The most important vote in the country is happening in Washington State on Initiative 1-631. Even if you won’t be able to vote on it, you need to know about it, because this is the legislation we need to pass in all 50 states and Congress. Before you vote, ask every candidate on your ballot if they support it.
I-1631 would require the worst polluters to pay a $15 per ton fee for their greenhouse gas pollution. The $800 million collected would be used to create a Clean Up Pollution Fund. The fund would be used to facilitate a just transition from fossil fuels to a clean energy economy. I-1631 includes funding for regenerative agriculture and land-use projects that pull carbon from the atmosphere and sequester it in the soil.
On November 6, we need to pass I-1631 in Washington State and elect a new wave of #RegenerationCandidates at the local, state and federal level who will pass similar legislation (there are ways it could be improved) nationwide.
If the candidates on your ballot aren’t able to articulate the regeneration message, point them to candidates who can and urge them to adopt their talking points.
Our favorite campaign video of 2018 is this one by Audrey Denney, a candidate for Congress in California’s 1st District. Click here to watch Audrey Denney talk climate change, renewable energy and regenerative agriculture. Denney “gets it” because she’s a regenerative farmer, like many of the candidates we’ve endorsed, including:
Col. Kim Olson, running for Texas Agriculture Commissioner. Olson is a retired U.S. Air Force Colonel turned farmer. She and her husband raise fruits, vegetables and pecans sold directly to consumers, as well as are restoring native grassland and keeping beehives.
Anthony Flaccavento, an organic farmer and president of SCALE (Sequestering Carbon, Accelerating Local Economies), who is running for Congress in Virginia’s 9th District.
Paul Theobald, running for Congress in Nebraska’s 3rd District. He and his wife Maureen live on a small farm in Pierce County where they pasture-raise purebred heritage breed hogs.
Denise O’Brien, an organic farmer running for Iowa State House District 21. O’Brien co-founded the Women, Food and Agricultural Network. She is the president of the board of the Pesticide Action Network.

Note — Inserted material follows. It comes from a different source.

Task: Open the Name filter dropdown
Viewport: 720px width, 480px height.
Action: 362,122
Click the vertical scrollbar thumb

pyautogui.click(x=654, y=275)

She co-chairs the board of the Sustainable Iowa Land Trust. She is an assistant soil and water commissioner.
Emily Best, running for Pennsylvania State Senate in District 30. Best is the general manager of Tuscarora Organic Growers Cooperative.
Lissa Lucas, running for West Virginia House of Delegates District 7. Lucas is an organic homesteader and co-author of “My Pet Chicken.”

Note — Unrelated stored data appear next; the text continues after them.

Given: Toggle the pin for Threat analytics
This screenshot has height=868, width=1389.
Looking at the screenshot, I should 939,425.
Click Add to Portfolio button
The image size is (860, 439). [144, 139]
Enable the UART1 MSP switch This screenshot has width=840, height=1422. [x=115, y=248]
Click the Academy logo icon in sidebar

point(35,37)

Kayla Koether, a regenerative livestock farmer running for Iowa State House District 55. Koether is a specialist at Iowa State University Extension and Outreach providing technical assistance to businesses and beginning farmers on best business practices, sustainability, production, marketing and innovation.

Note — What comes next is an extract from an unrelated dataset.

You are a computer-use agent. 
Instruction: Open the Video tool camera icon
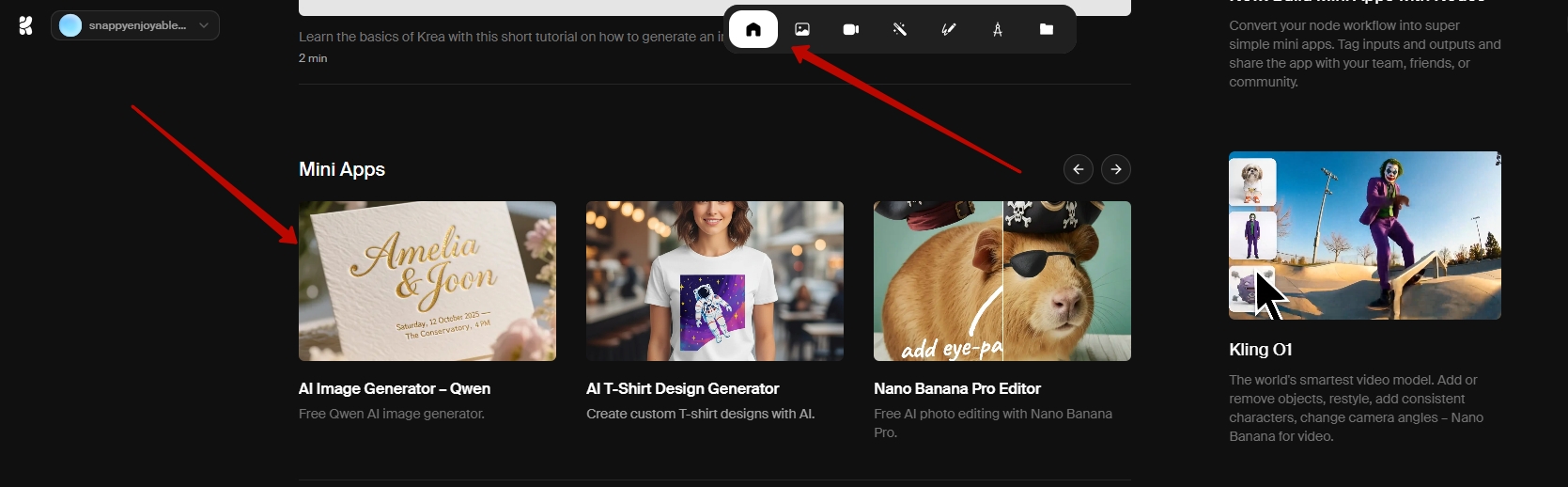851,29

Dr. Lanita Witt, running for Jackson County Commissioner Position 3. Dr. Witt practiced medicine from 1976 until she retired in 2016. Thirty-three years ago, she started a side-career when she and her family bought 445 acres of forested land in Jackson County that became Willow-Witt Ranch.
Holly Bud, an organic farmer running for Calvert County Commissioner in District 3. Bud is the chair of the board of directors of the Maryland Organic Food and Farming Association. She also serves on the environmental commission to Calvert County Commissioners and the Maryland Organic Certification Advisory Committee of the Maryland Department of Agriculture.